In a study for structurally and functionally similar read across chemical, Gene mutation toxicity study was performed by Jean-Luc Garrigue et al.( Mutation Research, 2006) to determine the mutagenic nature ofN-(4-acetamidophenyl)acetamide ( 140-50-1). The read across substances share high similarity in structure and log kow .Therefore, it is acceptable to derive information on mutation from the analogue substance. Gene mutation toxicity study was performed to determine the mutagenic nature of N,N- diacetyl-para-phenylenediamine. The study was performed using Salmonella typhimurium strainsTA98, TA100, TA1535, TA1537 and TA102 in the absence of S9 metabolic activation system. The chemical was dissolved in DMSO as solvent and used at dose levels 1.6 to 5000µg/plate in experiment 1 by the plate incorporation method and at a narrow dose range of 156.3 – 5000µg/plate in experiment 2 by the preincubation method. Concurrent solvent and positive control chemicals were also included in the study. N,N- diacetyl-para-phenylenediaminedid not induce mutation in Salmonella typhimuriumTA98, TA100, TA1535, TA1537 and TA102 in the absence of S9 metabolic activation system and hence is not likely to classify as a gene mutant in vitro.

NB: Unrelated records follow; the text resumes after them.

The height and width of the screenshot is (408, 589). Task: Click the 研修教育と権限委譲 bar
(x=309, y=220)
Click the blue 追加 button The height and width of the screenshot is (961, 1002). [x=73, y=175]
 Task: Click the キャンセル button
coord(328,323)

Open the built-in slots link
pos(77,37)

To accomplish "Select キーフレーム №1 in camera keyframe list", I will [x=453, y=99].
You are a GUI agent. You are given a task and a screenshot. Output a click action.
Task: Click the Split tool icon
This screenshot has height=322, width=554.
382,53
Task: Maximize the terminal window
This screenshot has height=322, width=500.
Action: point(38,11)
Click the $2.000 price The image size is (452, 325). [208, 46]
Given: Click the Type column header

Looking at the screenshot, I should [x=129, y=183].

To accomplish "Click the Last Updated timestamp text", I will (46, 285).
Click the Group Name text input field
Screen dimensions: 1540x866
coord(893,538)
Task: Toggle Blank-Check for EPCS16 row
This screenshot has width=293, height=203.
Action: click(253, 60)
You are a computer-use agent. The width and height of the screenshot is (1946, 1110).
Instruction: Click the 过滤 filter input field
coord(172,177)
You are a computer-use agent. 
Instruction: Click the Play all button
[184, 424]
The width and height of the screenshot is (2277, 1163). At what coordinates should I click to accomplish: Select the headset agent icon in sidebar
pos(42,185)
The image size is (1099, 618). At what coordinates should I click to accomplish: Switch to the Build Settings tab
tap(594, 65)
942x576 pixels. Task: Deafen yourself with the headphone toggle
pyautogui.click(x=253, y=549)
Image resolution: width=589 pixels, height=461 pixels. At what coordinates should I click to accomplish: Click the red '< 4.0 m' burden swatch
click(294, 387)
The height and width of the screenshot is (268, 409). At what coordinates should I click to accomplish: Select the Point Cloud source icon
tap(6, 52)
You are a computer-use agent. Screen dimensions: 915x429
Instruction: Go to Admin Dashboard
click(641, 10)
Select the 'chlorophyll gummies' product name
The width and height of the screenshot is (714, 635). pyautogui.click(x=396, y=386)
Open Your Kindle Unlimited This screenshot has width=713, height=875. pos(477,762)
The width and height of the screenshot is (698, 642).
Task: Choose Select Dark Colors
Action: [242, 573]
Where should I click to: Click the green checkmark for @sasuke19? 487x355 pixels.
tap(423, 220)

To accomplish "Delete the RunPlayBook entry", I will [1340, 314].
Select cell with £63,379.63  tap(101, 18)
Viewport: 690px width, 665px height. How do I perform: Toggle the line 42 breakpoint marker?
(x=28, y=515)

Based on the data available for the target chemical and its read across substance N4-acetylsulfanilamide (121-61-9) does not exhibit gene mutation in vitro. Hence the test chemical is not likely to classify as a gene mutant in vitro.

Justification for classification or non-classification

Thus based on the above annotation and CLP criteria on the data available for the target chemical . N4-acetylsulfanilamide (121-61-9) does not exhibit gene mutation in vitro. Hence the test chemical is not likely to classify as a gene mutant in vitro.